TASK REQUIREMENTS
Please give again, word for word, the lines that lie between the start of the listing below and the line with "Sort by Record", both included.
**** EXERCISE MATERIALS ****
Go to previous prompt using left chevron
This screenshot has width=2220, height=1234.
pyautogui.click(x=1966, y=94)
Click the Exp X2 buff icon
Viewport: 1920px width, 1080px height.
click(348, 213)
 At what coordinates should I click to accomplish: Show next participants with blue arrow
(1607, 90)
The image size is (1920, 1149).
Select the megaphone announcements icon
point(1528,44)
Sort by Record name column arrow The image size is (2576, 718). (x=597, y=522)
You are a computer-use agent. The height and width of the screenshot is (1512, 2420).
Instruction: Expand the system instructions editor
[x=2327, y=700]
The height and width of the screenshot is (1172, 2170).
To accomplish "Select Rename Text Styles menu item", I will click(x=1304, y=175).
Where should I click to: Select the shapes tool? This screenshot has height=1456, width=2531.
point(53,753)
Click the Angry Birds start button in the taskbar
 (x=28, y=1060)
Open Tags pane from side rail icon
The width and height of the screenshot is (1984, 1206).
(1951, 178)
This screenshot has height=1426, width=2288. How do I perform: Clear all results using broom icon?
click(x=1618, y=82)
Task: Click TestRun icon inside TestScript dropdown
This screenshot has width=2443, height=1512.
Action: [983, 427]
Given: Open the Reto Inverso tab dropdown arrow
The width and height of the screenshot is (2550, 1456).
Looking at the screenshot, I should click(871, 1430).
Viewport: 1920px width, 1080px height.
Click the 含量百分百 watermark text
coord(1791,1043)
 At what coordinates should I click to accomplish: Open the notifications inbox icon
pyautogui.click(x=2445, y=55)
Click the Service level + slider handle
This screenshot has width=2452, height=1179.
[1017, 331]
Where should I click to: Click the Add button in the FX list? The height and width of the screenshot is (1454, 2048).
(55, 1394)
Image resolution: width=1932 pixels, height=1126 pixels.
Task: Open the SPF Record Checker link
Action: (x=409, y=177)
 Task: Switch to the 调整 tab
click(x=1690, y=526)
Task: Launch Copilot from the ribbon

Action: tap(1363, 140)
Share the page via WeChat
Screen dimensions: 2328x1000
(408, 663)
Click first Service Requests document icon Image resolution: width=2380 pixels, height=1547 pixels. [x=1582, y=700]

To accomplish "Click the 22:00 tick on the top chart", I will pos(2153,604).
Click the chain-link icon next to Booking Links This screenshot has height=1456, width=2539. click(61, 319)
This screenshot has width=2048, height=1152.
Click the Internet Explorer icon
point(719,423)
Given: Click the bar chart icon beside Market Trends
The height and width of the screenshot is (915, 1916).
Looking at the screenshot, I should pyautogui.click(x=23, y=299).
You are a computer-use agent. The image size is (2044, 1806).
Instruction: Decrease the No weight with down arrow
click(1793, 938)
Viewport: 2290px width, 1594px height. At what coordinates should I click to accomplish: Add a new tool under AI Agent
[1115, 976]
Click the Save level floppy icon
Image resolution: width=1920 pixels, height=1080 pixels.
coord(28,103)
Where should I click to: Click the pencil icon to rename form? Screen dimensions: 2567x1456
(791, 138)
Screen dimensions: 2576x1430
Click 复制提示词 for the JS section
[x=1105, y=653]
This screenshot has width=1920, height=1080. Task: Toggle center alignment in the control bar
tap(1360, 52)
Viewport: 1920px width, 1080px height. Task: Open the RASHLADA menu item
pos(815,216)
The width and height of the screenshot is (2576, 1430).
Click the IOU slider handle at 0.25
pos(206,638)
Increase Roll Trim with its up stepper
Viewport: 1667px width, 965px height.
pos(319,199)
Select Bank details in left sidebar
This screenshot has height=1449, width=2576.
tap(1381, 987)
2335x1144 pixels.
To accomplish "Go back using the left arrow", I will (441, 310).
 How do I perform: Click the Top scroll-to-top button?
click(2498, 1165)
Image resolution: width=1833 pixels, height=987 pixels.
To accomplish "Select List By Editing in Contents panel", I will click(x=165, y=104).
****
YOUR SOLUTION
Go to previous prompt using left chevron
This screenshot has width=2220, height=1234.
pyautogui.click(x=1966, y=94)
Click the Exp X2 buff icon
Viewport: 1920px width, 1080px height.
click(348, 213)
 At what coordinates should I click to accomplish: Show next participants with blue arrow
(1607, 90)
The image size is (1920, 1149).
Select the megaphone announcements icon
point(1528,44)
Sort by Record name column arrow The image size is (2576, 718). (x=597, y=522)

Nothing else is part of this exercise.